* Begin SUPPLIED INFORMATION *
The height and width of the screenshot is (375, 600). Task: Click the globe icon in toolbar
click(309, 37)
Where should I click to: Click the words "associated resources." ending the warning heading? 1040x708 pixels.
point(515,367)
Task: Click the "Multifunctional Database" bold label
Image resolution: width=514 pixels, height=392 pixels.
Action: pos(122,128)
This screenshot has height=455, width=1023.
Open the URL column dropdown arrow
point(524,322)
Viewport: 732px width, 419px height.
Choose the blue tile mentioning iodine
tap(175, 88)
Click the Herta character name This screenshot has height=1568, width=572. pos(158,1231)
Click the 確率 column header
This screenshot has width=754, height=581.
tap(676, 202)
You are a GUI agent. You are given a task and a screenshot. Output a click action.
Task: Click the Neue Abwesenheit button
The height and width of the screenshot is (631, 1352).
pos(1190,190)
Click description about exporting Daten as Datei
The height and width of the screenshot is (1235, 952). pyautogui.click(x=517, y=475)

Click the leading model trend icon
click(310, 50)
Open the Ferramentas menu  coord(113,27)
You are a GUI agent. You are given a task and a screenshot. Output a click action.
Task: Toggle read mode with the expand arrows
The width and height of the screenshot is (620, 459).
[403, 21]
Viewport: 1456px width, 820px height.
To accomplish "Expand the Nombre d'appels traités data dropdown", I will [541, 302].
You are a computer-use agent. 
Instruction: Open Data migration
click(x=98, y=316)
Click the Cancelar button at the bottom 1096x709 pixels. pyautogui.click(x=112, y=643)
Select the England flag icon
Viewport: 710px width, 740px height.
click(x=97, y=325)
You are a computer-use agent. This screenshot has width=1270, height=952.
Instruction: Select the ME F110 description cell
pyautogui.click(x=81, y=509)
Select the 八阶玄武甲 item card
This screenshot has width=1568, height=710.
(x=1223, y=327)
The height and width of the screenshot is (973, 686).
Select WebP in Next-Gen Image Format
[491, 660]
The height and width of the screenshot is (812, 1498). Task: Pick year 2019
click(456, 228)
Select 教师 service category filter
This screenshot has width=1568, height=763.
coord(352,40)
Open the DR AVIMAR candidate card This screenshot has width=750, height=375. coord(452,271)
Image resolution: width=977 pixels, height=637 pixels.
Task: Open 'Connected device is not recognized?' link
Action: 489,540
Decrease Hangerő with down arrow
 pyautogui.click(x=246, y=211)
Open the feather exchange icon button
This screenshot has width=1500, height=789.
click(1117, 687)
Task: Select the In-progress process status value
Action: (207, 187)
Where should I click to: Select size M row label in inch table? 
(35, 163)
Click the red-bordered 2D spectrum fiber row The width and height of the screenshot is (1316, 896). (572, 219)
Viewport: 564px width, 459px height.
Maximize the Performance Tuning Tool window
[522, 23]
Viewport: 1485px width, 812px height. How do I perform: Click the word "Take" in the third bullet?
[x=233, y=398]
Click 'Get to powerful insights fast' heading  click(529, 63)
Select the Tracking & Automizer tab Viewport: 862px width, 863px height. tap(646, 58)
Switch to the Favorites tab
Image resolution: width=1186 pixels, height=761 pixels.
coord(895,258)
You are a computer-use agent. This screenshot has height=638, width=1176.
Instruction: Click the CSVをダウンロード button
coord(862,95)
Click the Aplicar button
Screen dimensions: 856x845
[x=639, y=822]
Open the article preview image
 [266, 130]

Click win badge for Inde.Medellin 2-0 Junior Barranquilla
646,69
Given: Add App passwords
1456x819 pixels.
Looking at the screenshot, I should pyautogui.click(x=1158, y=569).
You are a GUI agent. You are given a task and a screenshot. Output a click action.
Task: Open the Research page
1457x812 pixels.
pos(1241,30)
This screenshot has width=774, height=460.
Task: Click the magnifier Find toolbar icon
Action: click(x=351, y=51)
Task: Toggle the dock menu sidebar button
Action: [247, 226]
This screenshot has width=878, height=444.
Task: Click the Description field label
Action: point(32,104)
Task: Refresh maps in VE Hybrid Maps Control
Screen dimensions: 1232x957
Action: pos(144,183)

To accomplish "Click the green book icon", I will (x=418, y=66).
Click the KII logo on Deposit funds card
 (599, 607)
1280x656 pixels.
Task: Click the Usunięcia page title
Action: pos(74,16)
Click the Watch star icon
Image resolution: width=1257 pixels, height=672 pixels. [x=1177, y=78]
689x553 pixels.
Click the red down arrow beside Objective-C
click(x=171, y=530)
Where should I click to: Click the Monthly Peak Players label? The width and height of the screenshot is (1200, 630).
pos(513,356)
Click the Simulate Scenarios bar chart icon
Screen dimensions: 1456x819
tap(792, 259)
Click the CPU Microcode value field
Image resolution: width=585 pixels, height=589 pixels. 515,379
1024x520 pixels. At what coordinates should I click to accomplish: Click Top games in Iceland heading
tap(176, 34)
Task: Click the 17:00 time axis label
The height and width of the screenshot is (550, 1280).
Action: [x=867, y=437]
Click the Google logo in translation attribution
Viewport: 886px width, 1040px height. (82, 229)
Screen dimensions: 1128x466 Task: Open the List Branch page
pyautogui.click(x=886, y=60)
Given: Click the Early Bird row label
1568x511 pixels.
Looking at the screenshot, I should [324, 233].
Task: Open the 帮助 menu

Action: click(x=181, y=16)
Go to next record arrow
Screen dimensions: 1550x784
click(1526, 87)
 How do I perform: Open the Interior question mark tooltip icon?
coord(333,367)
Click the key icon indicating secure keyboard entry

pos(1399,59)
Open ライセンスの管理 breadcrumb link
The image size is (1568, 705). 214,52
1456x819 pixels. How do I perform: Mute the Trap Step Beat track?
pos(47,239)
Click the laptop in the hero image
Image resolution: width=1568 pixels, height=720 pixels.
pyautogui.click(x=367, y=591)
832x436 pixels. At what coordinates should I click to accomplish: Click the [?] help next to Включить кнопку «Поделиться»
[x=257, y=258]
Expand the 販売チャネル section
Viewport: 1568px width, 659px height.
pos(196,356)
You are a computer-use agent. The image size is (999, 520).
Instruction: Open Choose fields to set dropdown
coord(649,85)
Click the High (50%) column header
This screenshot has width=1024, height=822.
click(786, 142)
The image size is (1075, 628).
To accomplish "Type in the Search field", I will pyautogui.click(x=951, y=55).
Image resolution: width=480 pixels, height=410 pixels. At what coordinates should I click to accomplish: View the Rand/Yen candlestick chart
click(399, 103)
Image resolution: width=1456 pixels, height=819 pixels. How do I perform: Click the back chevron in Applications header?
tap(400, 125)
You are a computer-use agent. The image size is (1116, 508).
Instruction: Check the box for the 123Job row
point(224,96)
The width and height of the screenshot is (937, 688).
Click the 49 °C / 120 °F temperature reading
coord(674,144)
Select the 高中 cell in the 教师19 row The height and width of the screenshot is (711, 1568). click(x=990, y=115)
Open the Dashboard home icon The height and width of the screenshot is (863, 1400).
* End SUPPLIED INFORMATION *
PROBLEM REQUIREMENTS: Print all of the records above again, line for line and without any change.

THE COMPLETED TASK:
The height and width of the screenshot is (375, 600). Task: Click the globe icon in toolbar
click(309, 37)
Where should I click to: Click the words "associated resources." ending the warning heading? 1040x708 pixels.
point(515,367)
Task: Click the "Multifunctional Database" bold label
Image resolution: width=514 pixels, height=392 pixels.
Action: pos(122,128)
This screenshot has height=455, width=1023.
Open the URL column dropdown arrow
point(524,322)
Viewport: 732px width, 419px height.
Choose the blue tile mentioning iodine
tap(175, 88)
Click the Herta character name This screenshot has height=1568, width=572. pos(158,1231)
Click the 確率 column header
This screenshot has width=754, height=581.
tap(676, 202)
You are a GUI agent. You are given a task and a screenshot. Output a click action.
Task: Click the Neue Abwesenheit button
The height and width of the screenshot is (631, 1352).
pos(1190,190)
Click description about exporting Daten as Datei
The height and width of the screenshot is (1235, 952). pyautogui.click(x=517, y=475)

Click the leading model trend icon
click(310, 50)
Open the Ferramentas menu  coord(113,27)
You are a GUI agent. You are given a task and a screenshot. Output a click action.
Task: Toggle read mode with the expand arrows
The width and height of the screenshot is (620, 459).
[403, 21]
Viewport: 1456px width, 820px height.
To accomplish "Expand the Nombre d'appels traités data dropdown", I will [541, 302].
You are a computer-use agent. 
Instruction: Open Data migration
click(x=98, y=316)
Click the Cancelar button at the bottom 1096x709 pixels. pyautogui.click(x=112, y=643)
Select the England flag icon
Viewport: 710px width, 740px height.
click(x=97, y=325)
You are a computer-use agent. This screenshot has width=1270, height=952.
Instruction: Select the ME F110 description cell
pyautogui.click(x=81, y=509)
Select the 八阶玄武甲 item card
This screenshot has width=1568, height=710.
(x=1223, y=327)
The height and width of the screenshot is (973, 686).
Select WebP in Next-Gen Image Format
[491, 660]
The height and width of the screenshot is (812, 1498). Task: Pick year 2019
click(456, 228)
Select 教师 service category filter
This screenshot has width=1568, height=763.
coord(352,40)
Open the DR AVIMAR candidate card This screenshot has width=750, height=375. coord(452,271)
Image resolution: width=977 pixels, height=637 pixels.
Task: Open 'Connected device is not recognized?' link
Action: 489,540
Decrease Hangerő with down arrow
 pyautogui.click(x=246, y=211)
Open the feather exchange icon button
This screenshot has width=1500, height=789.
click(1117, 687)
Task: Select the In-progress process status value
Action: (207, 187)
Where should I click to: Select size M row label in inch table? 
(35, 163)
Click the red-bordered 2D spectrum fiber row The width and height of the screenshot is (1316, 896). (572, 219)
Viewport: 564px width, 459px height.
Maximize the Performance Tuning Tool window
[522, 23]
Viewport: 1485px width, 812px height. How do I perform: Click the word "Take" in the third bullet?
[x=233, y=398]
Click 'Get to powerful insights fast' heading  click(529, 63)
Select the Tracking & Automizer tab Viewport: 862px width, 863px height. tap(646, 58)
Switch to the Favorites tab
Image resolution: width=1186 pixels, height=761 pixels.
coord(895,258)
You are a computer-use agent. This screenshot has height=638, width=1176.
Instruction: Click the CSVをダウンロード button
coord(862,95)
Click the Aplicar button
Screen dimensions: 856x845
[x=639, y=822]
Open the article preview image
 [266, 130]

Click win badge for Inde.Medellin 2-0 Junior Barranquilla
646,69
Given: Add App passwords
1456x819 pixels.
Looking at the screenshot, I should pyautogui.click(x=1158, y=569).
You are a GUI agent. You are given a task and a screenshot. Output a click action.
Task: Open the Research page
1457x812 pixels.
pos(1241,30)
This screenshot has width=774, height=460.
Task: Click the magnifier Find toolbar icon
Action: click(x=351, y=51)
Task: Toggle the dock menu sidebar button
Action: [247, 226]
This screenshot has width=878, height=444.
Task: Click the Description field label
Action: point(32,104)
Task: Refresh maps in VE Hybrid Maps Control
Screen dimensions: 1232x957
Action: pos(144,183)

To accomplish "Click the green book icon", I will (x=418, y=66).
Click the KII logo on Deposit funds card
 (599, 607)
1280x656 pixels.
Task: Click the Usunięcia page title
Action: pos(74,16)
Click the Watch star icon
Image resolution: width=1257 pixels, height=672 pixels. [x=1177, y=78]
689x553 pixels.
Click the red down arrow beside Objective-C
click(x=171, y=530)
Where should I click to: Click the Monthly Peak Players label? The width and height of the screenshot is (1200, 630).
pos(513,356)
Click the Simulate Scenarios bar chart icon
Screen dimensions: 1456x819
tap(792, 259)
Click the CPU Microcode value field
Image resolution: width=585 pixels, height=589 pixels. 515,379
1024x520 pixels. At what coordinates should I click to accomplish: Click Top games in Iceland heading
tap(176, 34)
Task: Click the 17:00 time axis label
The height and width of the screenshot is (550, 1280).
Action: [x=867, y=437]
Click the Google logo in translation attribution
Viewport: 886px width, 1040px height. (82, 229)
Screen dimensions: 1128x466 Task: Open the List Branch page
pyautogui.click(x=886, y=60)
Given: Click the Early Bird row label
1568x511 pixels.
Looking at the screenshot, I should [324, 233].
Task: Open the 帮助 menu

Action: click(x=181, y=16)
Go to next record arrow
Screen dimensions: 1550x784
click(1526, 87)
 How do I perform: Open the Interior question mark tooltip icon?
coord(333,367)
Click the key icon indicating secure keyboard entry

pos(1399,59)
Open ライセンスの管理 breadcrumb link
The image size is (1568, 705). 214,52
1456x819 pixels. How do I perform: Mute the Trap Step Beat track?
pos(47,239)
Click the laptop in the hero image
Image resolution: width=1568 pixels, height=720 pixels.
pyautogui.click(x=367, y=591)
832x436 pixels. At what coordinates should I click to accomplish: Click the [?] help next to Включить кнопку «Поделиться»
[x=257, y=258]
Expand the 販売チャネル section
Viewport: 1568px width, 659px height.
pos(196,356)
You are a computer-use agent. The image size is (999, 520).
Instruction: Open Choose fields to set dropdown
coord(649,85)
Click the High (50%) column header
This screenshot has width=1024, height=822.
click(786, 142)
The image size is (1075, 628).
To accomplish "Type in the Search field", I will pyautogui.click(x=951, y=55).
Image resolution: width=480 pixels, height=410 pixels. At what coordinates should I click to accomplish: View the Rand/Yen candlestick chart
click(399, 103)
Image resolution: width=1456 pixels, height=819 pixels. How do I perform: Click the back chevron in Applications header?
tap(400, 125)
You are a computer-use agent. The image size is (1116, 508).
Instruction: Check the box for the 123Job row
point(224,96)
The width and height of the screenshot is (937, 688).
Click the 49 °C / 120 °F temperature reading
coord(674,144)
Select the 高中 cell in the 教师19 row The height and width of the screenshot is (711, 1568). click(x=990, y=115)
Open the Dashboard home icon The height and width of the screenshot is (863, 1400).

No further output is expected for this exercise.